How many lines of the records below contain the string "size"? Reply with the number only.
====
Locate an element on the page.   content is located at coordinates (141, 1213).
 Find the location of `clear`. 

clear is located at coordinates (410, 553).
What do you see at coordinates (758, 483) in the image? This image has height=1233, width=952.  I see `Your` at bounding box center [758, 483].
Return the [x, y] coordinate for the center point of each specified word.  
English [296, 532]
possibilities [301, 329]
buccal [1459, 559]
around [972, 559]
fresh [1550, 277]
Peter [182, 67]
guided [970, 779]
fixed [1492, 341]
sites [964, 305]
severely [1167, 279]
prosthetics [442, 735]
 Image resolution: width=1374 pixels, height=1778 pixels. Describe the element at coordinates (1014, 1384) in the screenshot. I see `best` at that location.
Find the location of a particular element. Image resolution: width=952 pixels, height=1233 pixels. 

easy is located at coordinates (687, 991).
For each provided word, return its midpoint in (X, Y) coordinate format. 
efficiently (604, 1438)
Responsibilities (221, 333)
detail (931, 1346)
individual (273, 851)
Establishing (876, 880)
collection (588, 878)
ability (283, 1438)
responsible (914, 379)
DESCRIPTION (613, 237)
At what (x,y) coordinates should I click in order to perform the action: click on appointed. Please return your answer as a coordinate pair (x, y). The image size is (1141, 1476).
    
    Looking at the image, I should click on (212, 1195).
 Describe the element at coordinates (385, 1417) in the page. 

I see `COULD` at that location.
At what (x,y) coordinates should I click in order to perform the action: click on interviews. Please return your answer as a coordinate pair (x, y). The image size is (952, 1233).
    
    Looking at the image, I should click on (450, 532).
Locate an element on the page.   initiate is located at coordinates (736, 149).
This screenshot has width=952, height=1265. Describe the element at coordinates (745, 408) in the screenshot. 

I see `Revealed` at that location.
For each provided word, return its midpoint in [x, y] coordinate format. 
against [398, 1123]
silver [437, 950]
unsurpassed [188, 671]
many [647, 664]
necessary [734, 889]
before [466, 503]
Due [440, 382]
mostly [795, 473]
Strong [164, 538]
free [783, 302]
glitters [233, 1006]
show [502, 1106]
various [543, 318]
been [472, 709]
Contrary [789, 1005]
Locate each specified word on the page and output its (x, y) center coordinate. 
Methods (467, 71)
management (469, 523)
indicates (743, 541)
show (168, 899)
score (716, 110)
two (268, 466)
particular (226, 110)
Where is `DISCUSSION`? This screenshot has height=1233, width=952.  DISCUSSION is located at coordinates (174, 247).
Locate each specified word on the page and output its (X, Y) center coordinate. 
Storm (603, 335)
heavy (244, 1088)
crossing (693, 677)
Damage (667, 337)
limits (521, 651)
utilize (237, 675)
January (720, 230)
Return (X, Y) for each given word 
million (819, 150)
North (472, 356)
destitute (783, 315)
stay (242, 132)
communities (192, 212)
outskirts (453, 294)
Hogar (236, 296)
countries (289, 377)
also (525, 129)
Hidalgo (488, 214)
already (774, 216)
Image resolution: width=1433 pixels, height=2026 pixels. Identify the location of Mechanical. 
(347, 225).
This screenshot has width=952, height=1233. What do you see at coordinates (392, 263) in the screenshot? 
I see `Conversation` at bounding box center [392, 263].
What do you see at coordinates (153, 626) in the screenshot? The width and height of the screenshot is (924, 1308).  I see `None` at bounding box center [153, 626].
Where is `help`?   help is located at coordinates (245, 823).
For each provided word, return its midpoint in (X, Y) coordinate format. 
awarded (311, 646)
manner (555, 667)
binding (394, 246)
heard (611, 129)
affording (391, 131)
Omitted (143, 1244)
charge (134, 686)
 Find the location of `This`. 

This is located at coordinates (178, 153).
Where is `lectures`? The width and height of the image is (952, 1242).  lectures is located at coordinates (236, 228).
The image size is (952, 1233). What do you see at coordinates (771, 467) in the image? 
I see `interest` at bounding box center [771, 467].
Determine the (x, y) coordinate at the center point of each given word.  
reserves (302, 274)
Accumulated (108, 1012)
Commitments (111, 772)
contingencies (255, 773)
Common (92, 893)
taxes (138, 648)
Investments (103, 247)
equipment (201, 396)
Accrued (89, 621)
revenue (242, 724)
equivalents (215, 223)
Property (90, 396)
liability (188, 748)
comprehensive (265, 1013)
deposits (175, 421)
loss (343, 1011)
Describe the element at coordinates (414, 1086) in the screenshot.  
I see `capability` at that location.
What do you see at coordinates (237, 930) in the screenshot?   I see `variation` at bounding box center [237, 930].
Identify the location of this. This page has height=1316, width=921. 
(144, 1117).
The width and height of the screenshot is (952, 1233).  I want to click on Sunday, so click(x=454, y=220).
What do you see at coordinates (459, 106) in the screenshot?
====
▶ _ANSWER TO THIS TASK_
3